GLOUCESTER — The crew of the Istar waited restlessly on Thursday through the aftermath of Tropical Storm Ida. That was the day they had planned to sail from Provincetown to Gloucester for its 37th annual Schooner Festival. Friday evening finally brought favorable winds, and the team set out to arrive just a day ahead of the Mayor’s Cup Race.
“We sailed by the stars,” said Capt. Josiah Mayo. Leaving Provincetown at 6 p.m. and arriving in Gloucester about 1 a.m. meant “a night under the Milky Way and watching shooting stars,” he said. “You can see so much once you’re away from town.”
Mayo’s mate this year was Arman Amirzhan, a family friend and Harvard physicist — “an optics guy who’s working with Stormy on a new plankton measurement apparatus,” said Mayo — who is also an amateur astronomer. Other crew members were Gabriela Bílá and Boston Globe environmental reporter David Abel, who is working on a film about Josiah Mayo and Mike Packard’s recent close encounter with a whale. Istar owner Charles “Stormy” Mayo was the helmsman.
Getting to Gloucester ahead of time is part of the fun, Josiah said. “It’s such a fishy, nautical town, a kind of echo of Provincetown, maybe not as gentrified,” he added. “I love it there.”
The Istar has competed at Gloucester for five years running and for the second time she took second place — this year in a field of nine in the small schooner class.
The starting line is in front of Gloucester Harbor. Competitors round a buoy about 3.5 miles away and return. “That makes it a tactical race,” the captain said. “You have to think about which side of the course will give you an advantage, and how to stay closest to the wind.

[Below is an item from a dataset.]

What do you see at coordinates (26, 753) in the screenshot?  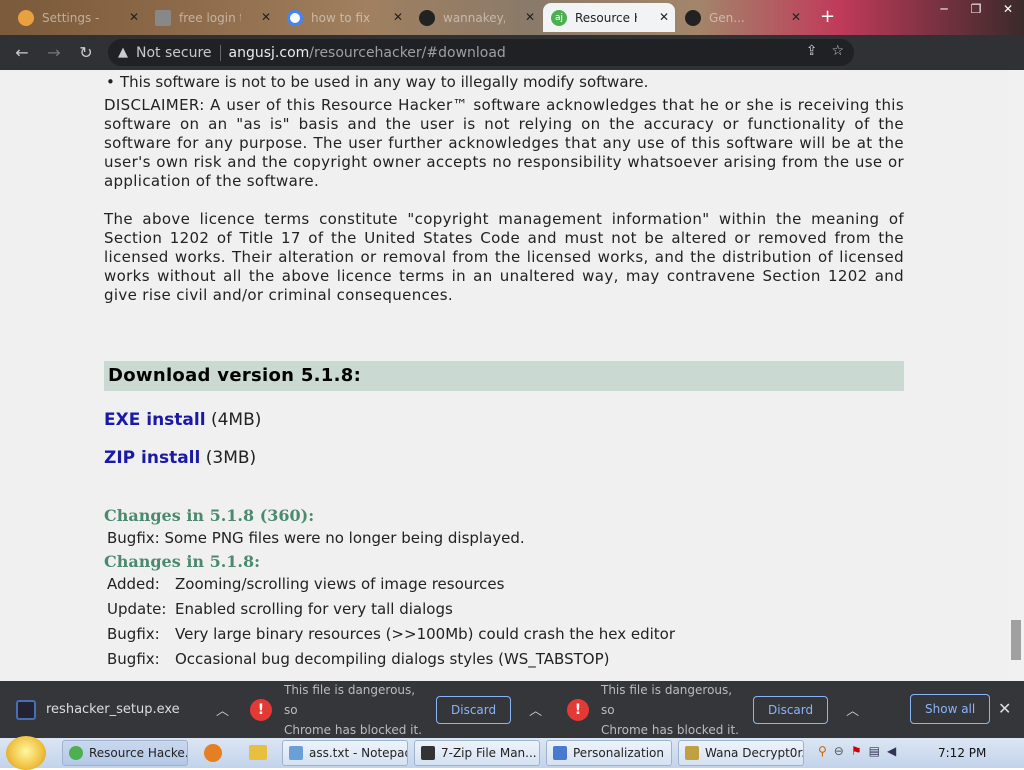 I see `start-button` at bounding box center [26, 753].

“The cool thing about this race,” Mayo added, “is that it’s composed of nearly all traditionally rigged schooners.”
Picture boats with two masts — the larger one in the stern, a smaller foremast, and a little jib up front, and rigged with rope and pulleys. Although a few now have winches and wire stays the way yachts do, the Istar — and most boats competing in the Mayor’s Cup — do not, Mayo explained.
“This is the sail design that built the coastal economy of New England from Colonial times through the age of sail,” he said. “Sailing in this race takes you straight to the 19th century.”